1

I want to get plain text using WebRequest class, just like what we get when we use webbrowser1.Document.Body.InnerText . I have tried the following code

public string request_Resource()
{
   HttpWebRequest request = (HttpWebRequest)WebRequest.Create(myurl);
   Stream stream = request.GetResponse().GetResponseStream();
   StreamReader sr = new StreamReader(stream);
   WebBrowser wb = new WebBrowser();
   wb.DocumentText = sr.ReadToEnd();
   return wb.Document.Body.InnerText;
}

when i execute this is get a NullReferenceException.

Is there a better way to get a plain text.

Note: I cannot use webbrowser control directly to load the webpage, because, i don't want to deal with all those events that fire up multiple times when ever a page is loaded.

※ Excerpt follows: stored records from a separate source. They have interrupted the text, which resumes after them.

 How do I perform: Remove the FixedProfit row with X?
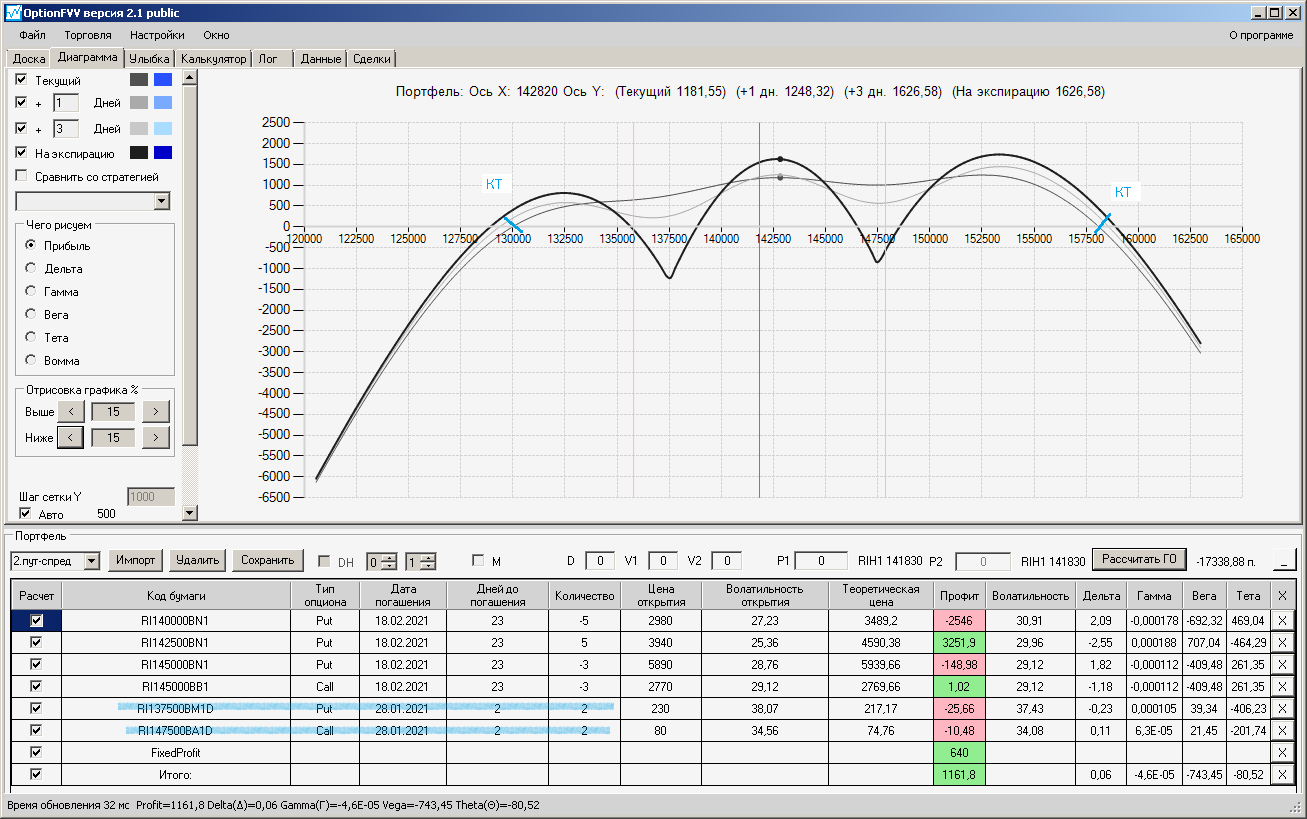tap(1283, 752)
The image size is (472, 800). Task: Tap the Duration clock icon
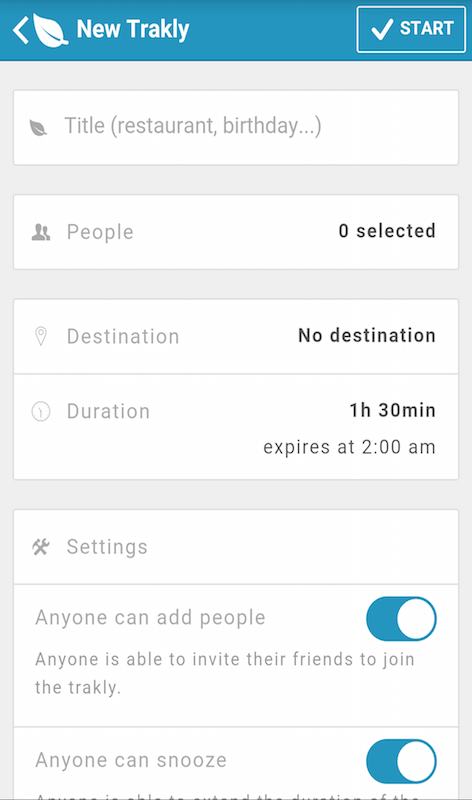pos(41,411)
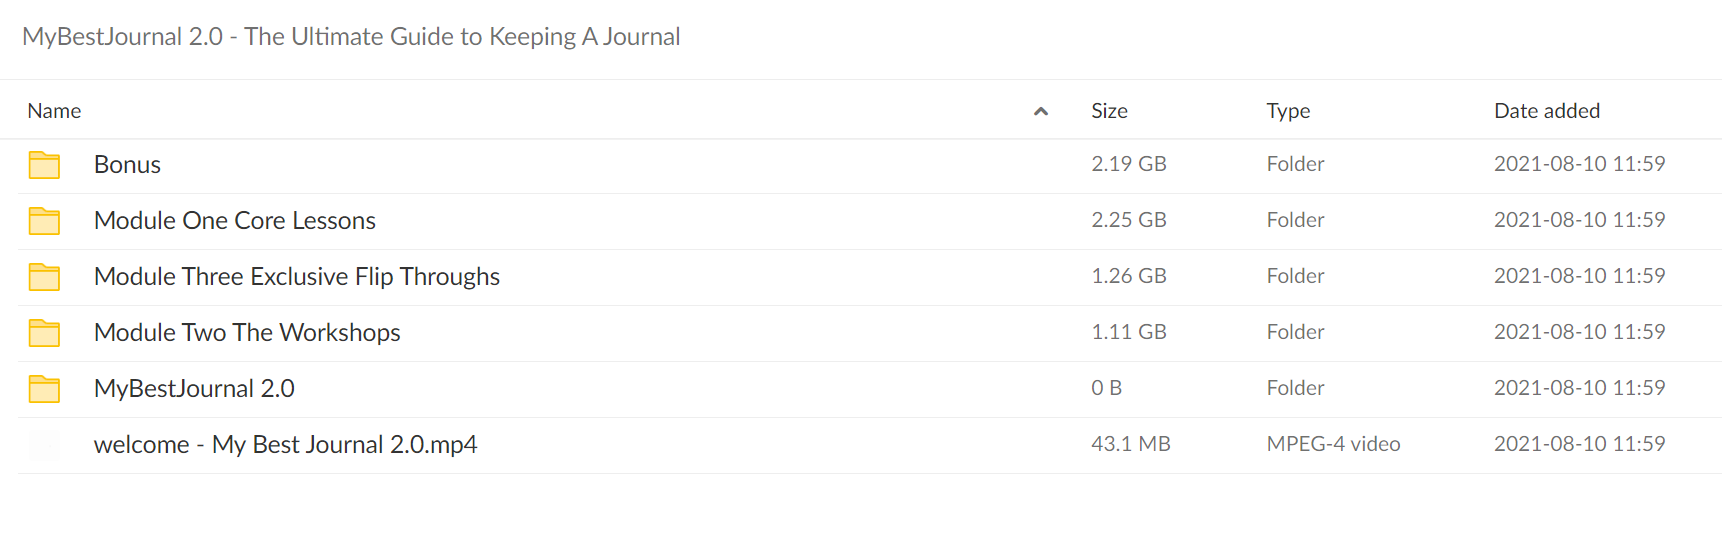Open the Module Three Exclusive Flip Throughs link
Image resolution: width=1722 pixels, height=540 pixels.
click(297, 277)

UPDATE: I have changed my code to use WebClient Class instead of WebRequest upon suggestion My code looks something like this now

public string request_Resource()
{
   WebClient wc = new WebClient();
   wc.Proxy = null;
   //The user agent header is added to avoid any possible errors
   wc.Headers.Add("user-agent", "Mozilla/5.0 (Windows; U; Windows NT 5.1; en-US; rv:1.9.2.10) Gecko/20100914 Firefox/3.6.10 ( .NET CLR 3.5.30729; .NET4.0C)");
   return wc.DownloadString(myurl);
}

I am considering using HTML Utility Pack, can anyone suggest any better alternative.

Vamsi
  • 4,237
  • 7
  • 49
  • 74
  • One the suggestion of @SLaks, I have checked HTML Utility Pack, can anyone suggest a simple solution without using 3rd party libraries. Thank you – Vamsi Nov 25 '10 at 18:47
  • Check out this SO answer for using Html Agility Pack - http://stackoverflow.com/questions/2785092/c-htmlagilitypack-extract-inner-text/2785108#2785108 – Mikael Svenson Nov 25 '10 at 18:57
  • Thank you all for the HTML Utility Pack suggestion, I will definitely consider it, but before doing that can anybody suggest any other way to do this. Coming to the Webclient class, i have already changed my code – Vamsi Nov 25 '10 at 19:03

3 Answers3

3

You're looking for the HTML Agility Pack, which can parse the HTML without IE.
It has an InnerText property.


To answer your question, you need to wait for the browser to parse the text.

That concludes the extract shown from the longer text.